Quel que soit le groupe dans lequel nous nous trouvons (encore actif, vraiment diminué, ou diminué sans le reconnaître), nous sommes appelés à regarder Jésus. Dans la perspective de notre vie avec le Christ, cette dernière étape nous fait penser que Jésus n’a pas connu la vieillesse. Mais il vient la vivre en nous : nous lui permettons de la vivre avec tant d’hommes et de femmes, à travers nous. Comme Lui, nous sommes en solidarité avec tous ceux et celles qui en sont à cette période de vieillissement, de diminution. Nous avons ici l’occasion unique de partager notre vie avec le Christ, avec les pauvres, avec les diminués. Il faut nous préparer à entrer dans cette perspective.
Teilhard de Chardin voyait dans la souffrance l’approche de Jésus :
« À toutes ces heures sombres, donnez-moi, mon Dieu,
de comprendre que c’est vous
qui écartez douloureusement les fibres de mon être
pour pénétrer jusqu’aux moelles de ma substance
pour m’emporter en vous ».
Et Teilhard termine :
« Ce n’est pas assez que je meure en communiant,
Apprenez-moi à communier en mourant »
« Cela puisse-t-il être notre perspective, sans tricherie ! »
On trouvera ci-dessous ce texte complet de Teilhard sous le titre « La communion par les diminutions », extrait du Milieu Divin.
Jean Cauvin
La communion par les diminutions
Mon Dieu, Il m’était doux, au milieu de l’effort, de sentir qu’en me développant moi-même, j’ augmentais la prise que vous avez sur moi.Il m’était doux encore, sous la poussée intérieure de la vie ou parmi le jeu favorable des événements, de m’abandonner à votre Providence.
Faites qu’après avoir découvert la joie d’utiliser toute votre croissance pour vous faire ou pour vous laisser grandir en moi, j’accède sans trouble à cette dernière phase de la communion au cours de laquelle je vous posséderai en diminuant en vous.
Après vous avoir aperçu comme celui qui est un «plus moi-même», faites – mon heure étant venue – que je vous reconnaisse sous les espèces de chaque puissance, étrangère ou ennemie, qui semblera vouloir me détruire ou me supplanter.

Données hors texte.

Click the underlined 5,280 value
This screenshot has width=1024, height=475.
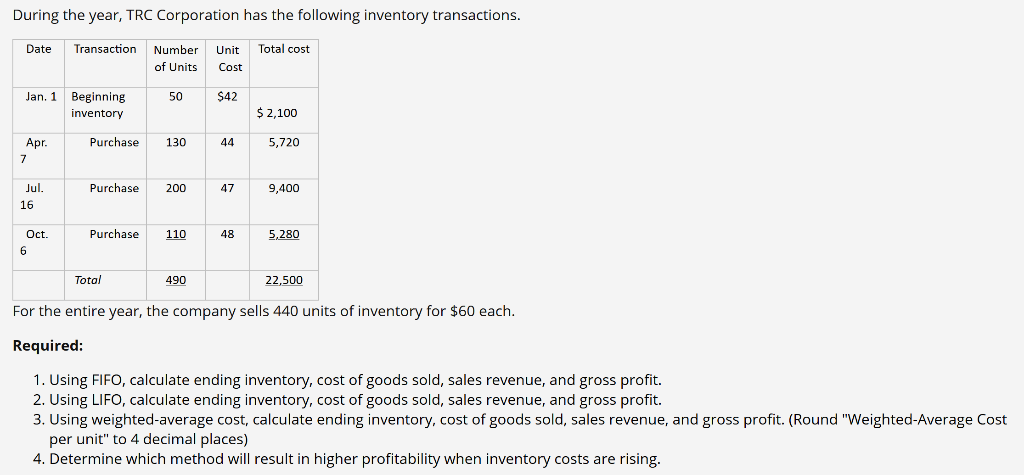click(x=284, y=234)

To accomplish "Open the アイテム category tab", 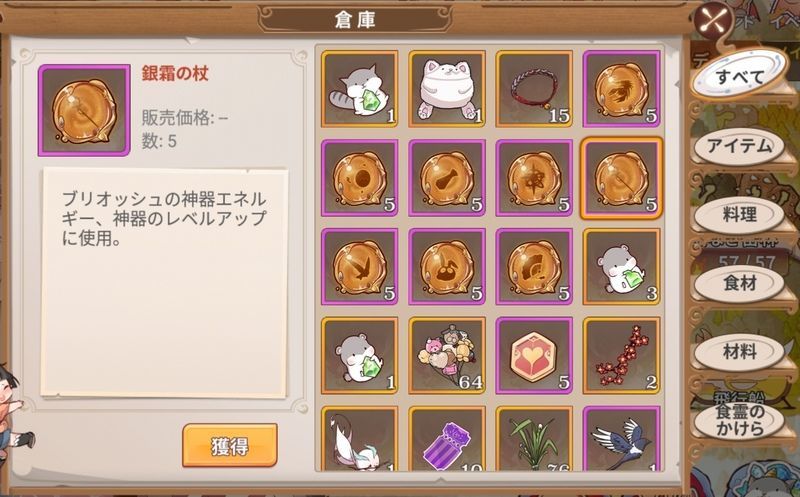I will pyautogui.click(x=739, y=146).
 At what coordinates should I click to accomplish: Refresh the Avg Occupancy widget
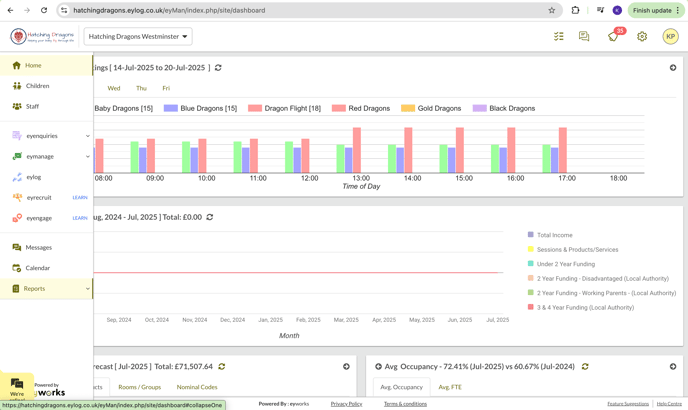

Lorsque sur mon corps (ou bien plus : sur mon esprit) commencera à marquer l’usure de l’âge, quand fondra sur moi du dehors ou naîtra en moi du dedans le mal qui amoindrit ou emporte ;
A la minute douloureuse où je prendrai tout à coup conscience que je suis malade ou que je deviens vieux, à ce moment dernier surtout, où je sentirai que je m’échappe à moi-même, absolument passif aux mains des grandes forces inconnues qui m’ont formé ; à toutes ces heures sombres, donnez-moi, mon Dieu, de comprendre que c’est vous (pourvu que ma foi soit assez grande) qui écartez douloureusement les fibres de mon être pour pénétrer jusqu’aux moelles de ma substance pour m’emporter en vous.
Oui, plus au fond de ma chair le mal est incrusté et incurable, plus ce peut être vous que j’abrite, comme un principe aimant, actif, d’épuration et de détachement.
Plus l’avenir s’ouvre devant moi comme une crevasse vertigineuse ou un passage obscur, plus, si je m’y aventure sur votre parole, je puis avoir confiance de me perdre ou de m’ abîmer en vous, et d’être assimilé par votre Corps, Jésus.
Ô énergie de mon Seigneur ! Force irrésistible et vivante, parce que, de nous deux, vous êtes le plus fort infiniment, c’est à vous que revient le rôle de me brûler dans l’union qui doit nous fondre ensemble.
Donnez-moi donc quelque chose de plus précieux encore que la grâce pour laquelle vous prient tous vos fidèles.
Ce n’est pas assez que je meure en communiant.
Apprenez-moi à communier en mourant.